• _EXERCISE BRIEF_:
What you return must match the records exactly.

=== DATA EXCERPTS ===

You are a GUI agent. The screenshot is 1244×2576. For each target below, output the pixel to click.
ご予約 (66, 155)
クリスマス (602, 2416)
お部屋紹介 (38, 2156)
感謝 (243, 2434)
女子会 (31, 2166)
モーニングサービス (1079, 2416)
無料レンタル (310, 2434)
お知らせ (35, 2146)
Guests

===

• _YOUR RESPONSE_:
You are a GUI agent. The screenshot is 1244×2576. For each target below, output the pixel to click.
ご予約 (66, 155)
クリスマス (602, 2416)
お部屋紹介 (38, 2156)
感謝 (243, 2434)
女子会 (31, 2166)
モーニングサービス (1079, 2416)
無料レンタル (310, 2434)
お知らせ (35, 2146)
Guests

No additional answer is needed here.